ACTIVITY:
Only lines holding "agent" are needed; copy each of them from the data below.

WORKING DATA:
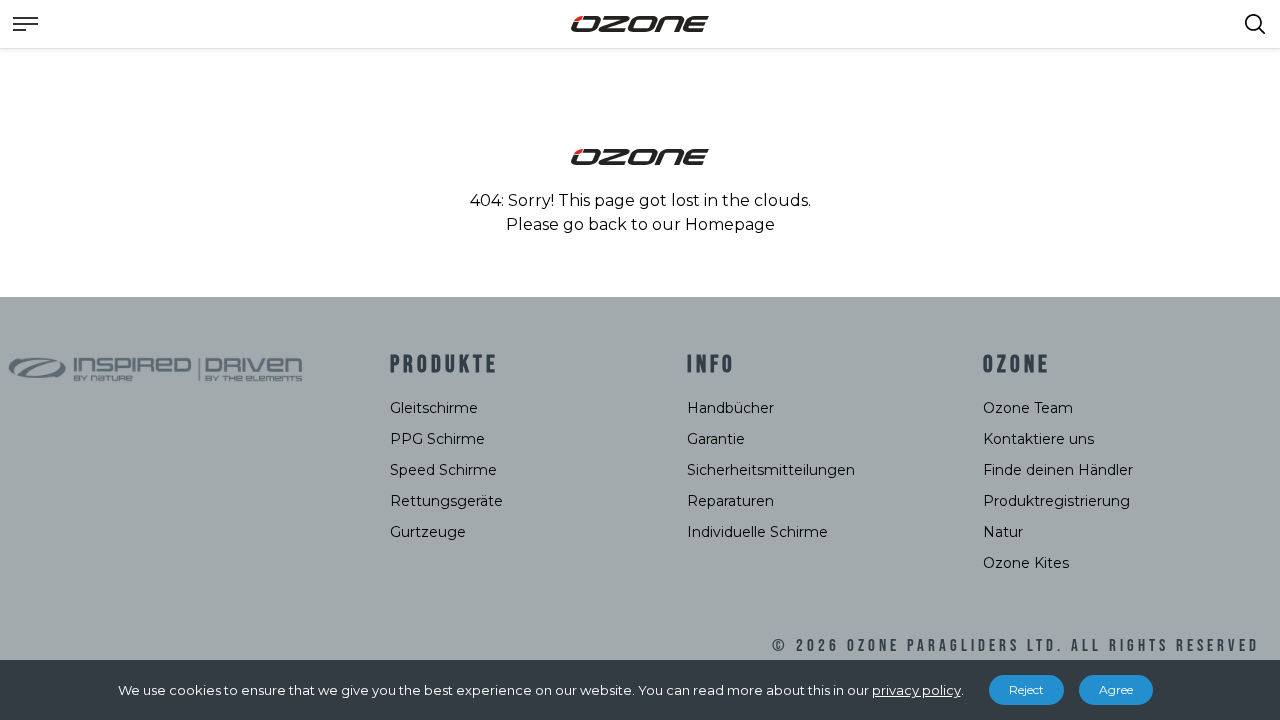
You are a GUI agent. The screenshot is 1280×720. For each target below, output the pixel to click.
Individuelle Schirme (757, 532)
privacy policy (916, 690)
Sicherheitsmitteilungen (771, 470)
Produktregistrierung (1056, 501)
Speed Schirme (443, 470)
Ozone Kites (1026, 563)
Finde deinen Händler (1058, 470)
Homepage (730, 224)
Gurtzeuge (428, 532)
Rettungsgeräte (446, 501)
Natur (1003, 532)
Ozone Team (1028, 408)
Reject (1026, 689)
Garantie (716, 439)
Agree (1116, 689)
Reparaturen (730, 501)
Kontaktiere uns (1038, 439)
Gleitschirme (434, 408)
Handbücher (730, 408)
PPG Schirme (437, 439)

...

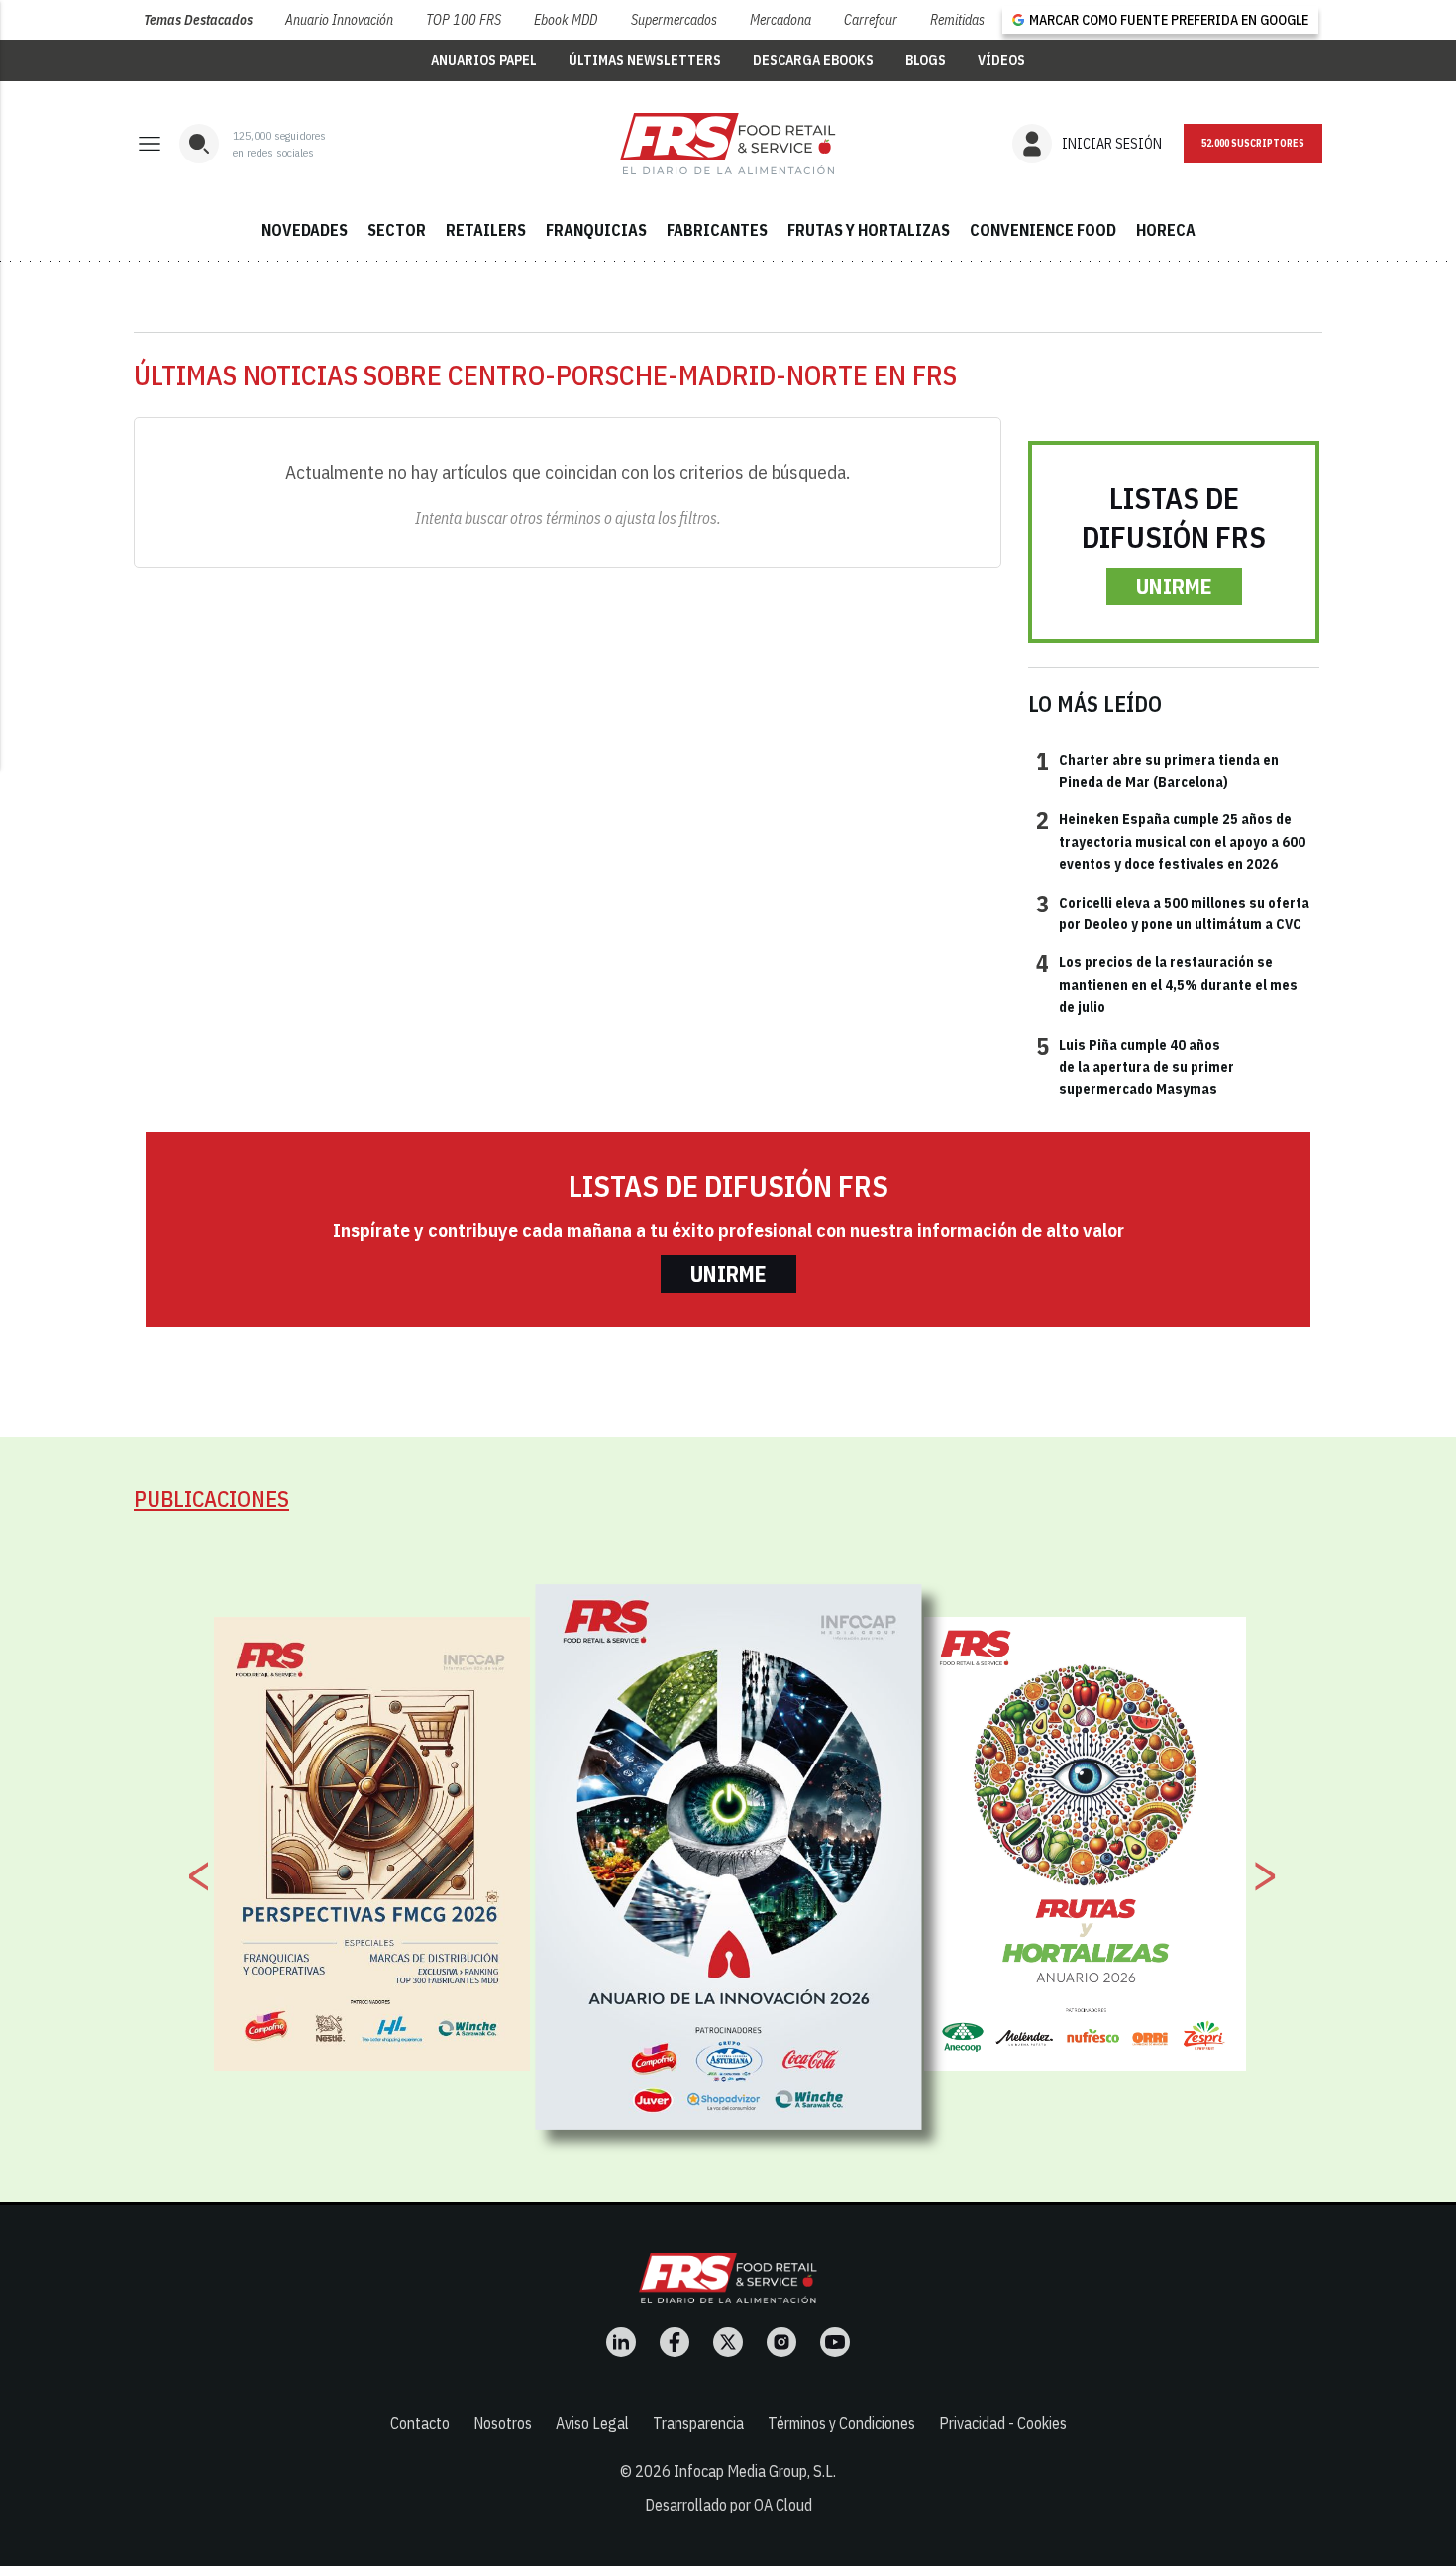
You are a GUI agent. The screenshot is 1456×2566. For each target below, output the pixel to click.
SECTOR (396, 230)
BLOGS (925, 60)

TASK RESULT:
You are a GUI agent. The screenshot is 1280×720. For each target below, output the pixel to click.
You are a GUI agent. The screenshot is 1456×2566. For each target below, output the pixel to click.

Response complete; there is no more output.